Итак, надо упросить инспектора отдать чемодан с важным для инопланетян прибором. Это надо пришельцам и, в какой-то степени, самому великому физику, но никак не инспектору Глебски. Спрашивается, как себя вести? Очевидно, очень вежливо и по-доброму, как вёл себя, к примеру, сам Симонэ, когда боялся обвинения в убийстве:
«— Думайте, что хотите, Петер, но я вам клянусь: я не убивал её. /…/ Вы же меня знаете, Петер! Посмотрите на меня: разве я похож на убийцу? /…/ Вы должны поверить мне, Петер. Всё, что я расскажу, будет истинная правда, и только правда. /…/ Я клянусь вам, Петер, поверьте честному человеку…» (с. 92-93)
Но это раньше. Что же великий физик говорит теперь?
«— А вы, однако, порядочная дубина, Глебски /…/ А ведь пожалеете об этом, Глебски. Вам будет стыдно, очень стыдно». (с. 179)
Кстати, а почему, собственно, дубина? Какие аргументы приводит великий физик в доказательство того, что Мозеса и К надо не арестовывать, а, наоборот, им помогать. Я лично усмотрел три аргумента.
Первый:
«— Черт возьми,— сказал Симонэ. — Вы что, не понимаете? Его запутали! Его шантажом втянули в банду! У него не было никакого выхода!» (с. 178)
Тогда почему бы, поверив Симонэ, не выпустить из тюрьмы всех бандитов, кроме преступников-одиночек? У них же тоже «не было никакого выхода»? Аргумент ниже всякой критики.
Второй:
«— Всё это очень легко проверить. Отдайте им аккумулятор, и они в вашем присутствии снова включат Олафа. Ведь хотите же вы, чтобы Олаф снова был жив…» (с. 177)
Ага. Отдайте сравнительно небольшие (по меркам бюджета страны) денежки господину Гробовому. И он оживит всех погибших детишек. Хотите же вы, чтобы они снова были живы… Не вижу разницы между этими словами. И значит, снова ниже всякой критики.
И, наконец, третий, сразивший через годы инспектора:
«Симонэ покусал губу.
— Вот тебе и первый контакт, — пробормотал он. — Вот тебе и встреча двух миров». (с. 179)
Пожалуй, единственный стоящий аргумент. По гипотезе Ефремова (которую, очевидно, разделяет и Симонэ), пришельцы могут быть только благими и добрыми существами. Для меня она также достаточно убедительна. Но не для Глебски. Он имеет полное право ничего не знать об Иване Антоновиче и его гипотезе, к тому же сейчас, например, она весьма не в моде, а в моде как раз произведения о «пришельцах великих, страшных и ужасных».

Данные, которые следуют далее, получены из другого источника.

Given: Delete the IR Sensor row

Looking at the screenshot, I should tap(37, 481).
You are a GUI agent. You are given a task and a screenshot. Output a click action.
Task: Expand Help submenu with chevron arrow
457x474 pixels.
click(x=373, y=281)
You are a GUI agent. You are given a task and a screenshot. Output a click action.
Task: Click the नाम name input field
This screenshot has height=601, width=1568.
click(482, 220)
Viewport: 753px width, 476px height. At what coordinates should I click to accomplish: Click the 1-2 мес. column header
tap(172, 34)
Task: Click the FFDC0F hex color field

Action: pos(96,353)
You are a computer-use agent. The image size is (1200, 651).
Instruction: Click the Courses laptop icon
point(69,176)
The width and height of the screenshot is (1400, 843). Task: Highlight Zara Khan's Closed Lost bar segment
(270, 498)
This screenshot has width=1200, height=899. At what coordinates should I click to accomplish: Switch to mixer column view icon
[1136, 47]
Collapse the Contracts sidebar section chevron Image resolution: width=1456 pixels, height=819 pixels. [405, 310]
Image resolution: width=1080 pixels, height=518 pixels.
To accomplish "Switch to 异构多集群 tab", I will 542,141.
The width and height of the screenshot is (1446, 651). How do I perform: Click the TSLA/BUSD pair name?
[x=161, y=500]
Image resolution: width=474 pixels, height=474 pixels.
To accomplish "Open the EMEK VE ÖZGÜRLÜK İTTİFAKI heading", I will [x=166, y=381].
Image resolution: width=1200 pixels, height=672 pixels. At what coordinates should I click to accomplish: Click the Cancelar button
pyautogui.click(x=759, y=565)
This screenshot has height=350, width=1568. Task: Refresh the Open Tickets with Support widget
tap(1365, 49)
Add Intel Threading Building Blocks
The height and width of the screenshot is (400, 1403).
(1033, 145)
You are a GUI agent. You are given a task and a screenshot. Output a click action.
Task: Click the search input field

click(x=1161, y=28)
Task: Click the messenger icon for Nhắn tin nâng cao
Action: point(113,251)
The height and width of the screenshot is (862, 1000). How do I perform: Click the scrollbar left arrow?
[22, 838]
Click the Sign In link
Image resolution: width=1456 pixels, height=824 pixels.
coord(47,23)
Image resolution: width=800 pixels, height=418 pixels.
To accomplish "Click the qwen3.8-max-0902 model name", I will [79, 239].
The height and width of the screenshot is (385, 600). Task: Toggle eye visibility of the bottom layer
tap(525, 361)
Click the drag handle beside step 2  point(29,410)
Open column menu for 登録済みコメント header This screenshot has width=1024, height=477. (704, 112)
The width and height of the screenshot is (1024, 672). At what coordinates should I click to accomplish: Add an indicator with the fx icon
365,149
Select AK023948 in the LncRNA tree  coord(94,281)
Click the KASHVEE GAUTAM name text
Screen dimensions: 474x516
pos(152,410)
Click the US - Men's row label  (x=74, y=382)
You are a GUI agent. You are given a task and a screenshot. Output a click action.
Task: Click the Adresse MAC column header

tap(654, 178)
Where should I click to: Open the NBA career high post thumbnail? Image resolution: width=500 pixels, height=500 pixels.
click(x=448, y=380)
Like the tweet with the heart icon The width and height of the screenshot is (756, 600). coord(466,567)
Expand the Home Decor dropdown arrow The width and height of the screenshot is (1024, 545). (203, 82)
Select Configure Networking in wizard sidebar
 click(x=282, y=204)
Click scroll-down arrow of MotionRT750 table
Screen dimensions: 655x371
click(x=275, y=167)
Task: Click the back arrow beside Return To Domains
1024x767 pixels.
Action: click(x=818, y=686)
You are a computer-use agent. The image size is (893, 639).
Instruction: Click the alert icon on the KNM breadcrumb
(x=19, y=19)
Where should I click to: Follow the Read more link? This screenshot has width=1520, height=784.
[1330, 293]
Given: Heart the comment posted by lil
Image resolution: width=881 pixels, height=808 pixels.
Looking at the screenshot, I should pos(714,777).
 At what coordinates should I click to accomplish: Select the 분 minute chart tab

Иными словами, Глебски «дубина» просто потому, что не согласился с Симонэ. Высокого же вы о себе мнения, господин физик!
Это концовка их спора. Однако начало не намного вежливее:
-«Сейчас не время спать. /…/ И совершенно напрасно: никто на вас не собирается нападать. /…/ Пока вы дрыхли, инспектор, я выполнил за вас всю вашу работу. /…/ Отдайте им аккумулятор, Петер…» (с. 175-177)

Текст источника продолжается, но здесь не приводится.